Possibility 1: he really wants to be prime minister, and this is his way of knee-capping Medvedev. Putin needs Kudrin way more than he needs Medvedev, and the threat to leave may be a sure fire way to get Putin to jettison Medvedev.
Possibility 2: Kudrin is truly alarmed at Putin’s profligacy, especially in the face of an impending financial crisis that could crater the price of oil and thereby completely undermine the Russian fisc. Kudrin cannot call out Putin directly, so he slams the hapless Medvedev as a way of sending a message.
Possibility 3 (suggested by @ninaivanova on Twitter): Kudrin is having problems with his deputies, and wants the authority to choose them. Threatening resignation could lead to Putin to agree to these demands.
Kudrin’s attack on Medvedev (and his silence on the truly culpable one, Putin) is so risible that I am leaning towards Possibility 2. Kudrin has to know that Russia’s position is precarious (so is everybody’s, but as in 2008 Russia could suffer immense collateral damage that is actually more devastating than the harm suffered at the epicenter of the crisis). He has to know that Russia has the thinnest margin for error, and that raining rubles on the defense establishment (where much of it will be skimmed, and disappear without a trace) and pensioners, etc., will make that margin disappear–and actually put the country in a hole. Kudrin knows–and has said repeatedly–that the feasibility of the government’s budget depends crucially on the the price of oil, and that the price of oil is hostage to hair-raising developments abroad. He further knows that he cannot publicly scold Putin–especially now. Under these circumstances, sending a message to Putin by slamming Medvedev makes sense, in a perverse way.

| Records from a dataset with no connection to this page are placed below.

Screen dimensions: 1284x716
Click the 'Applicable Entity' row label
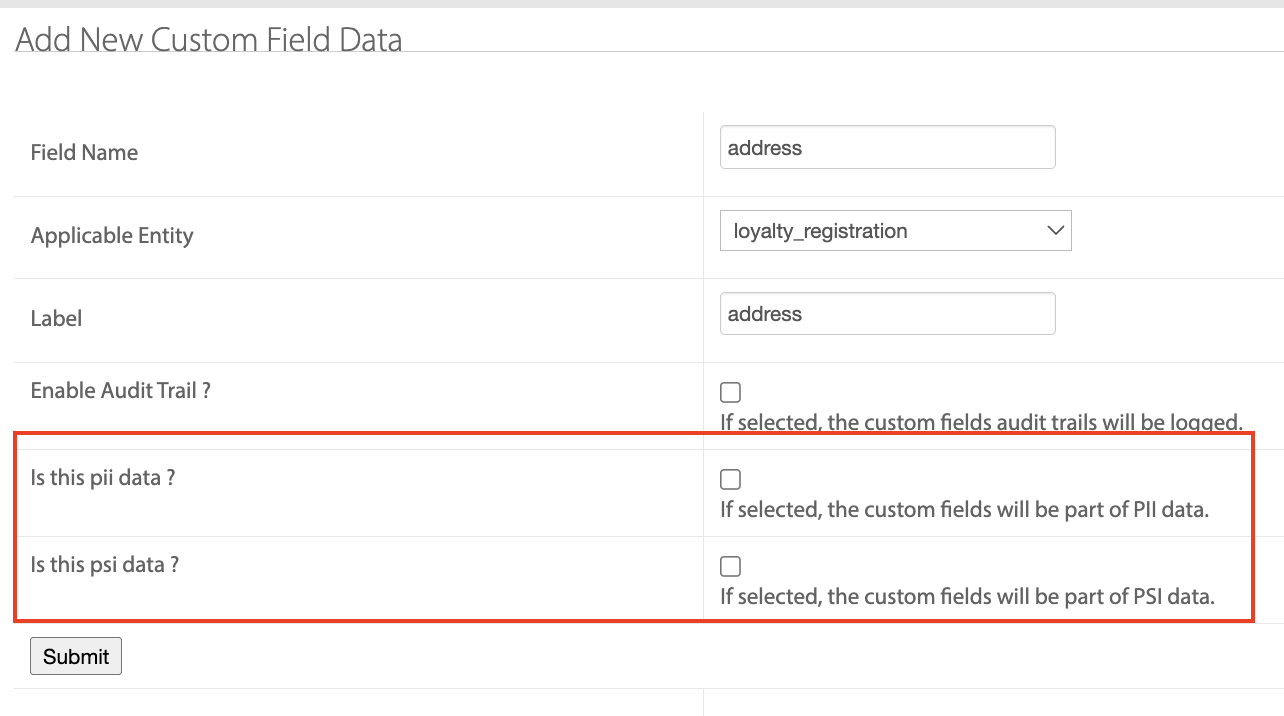point(112,236)
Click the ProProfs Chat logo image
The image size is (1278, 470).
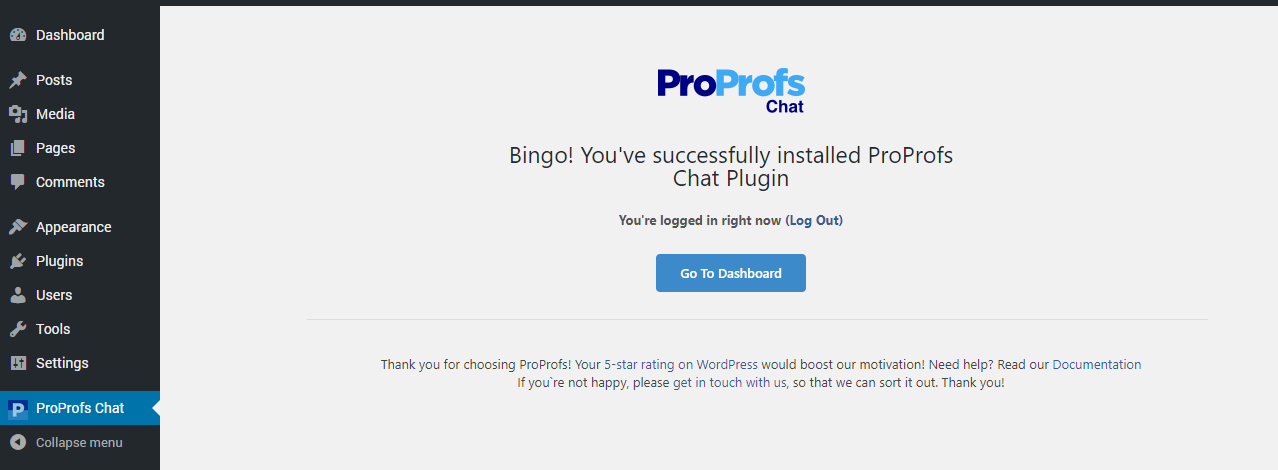pyautogui.click(x=731, y=89)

It will be far more interesting to watch this play out than the scripted election. Kudrin is Putin’s brain when it comes to anything economic, and Putin cannot function coherently in this sphere without him. Hell, he can barely function coherently in this sphere with him. This goes double in current circumstances, with the rumblings of disaster emanating from Europe.
Two other entertaining sidelights to this story.
One is this quote from the MT article:
Putin pledged to improve the investment climate and fight red tape by “consulting the entrepreneur community” on economic legislation.
Where would that community be, actually? Putin probably imagines his judo buddies to be entrepreneurs. As if.
The second is something that came across my Twitter feed. It purported to be a quote from Kudrin: “Я бы предпочел работу в более гетеросексуальном коллективе”: “I would prefer to work in a heterosexual team.” My inclination is to believe that this is a joke–in which case it is pretty funny. But perhaps it isn’t–in which case it would be riotously funny. Either way, I can see it being an accurate reflection of the way the manly men in the Putin circle view the elfin Medvedev and his group. Can anybody cite a reliable source that quotes Kudrin saying this?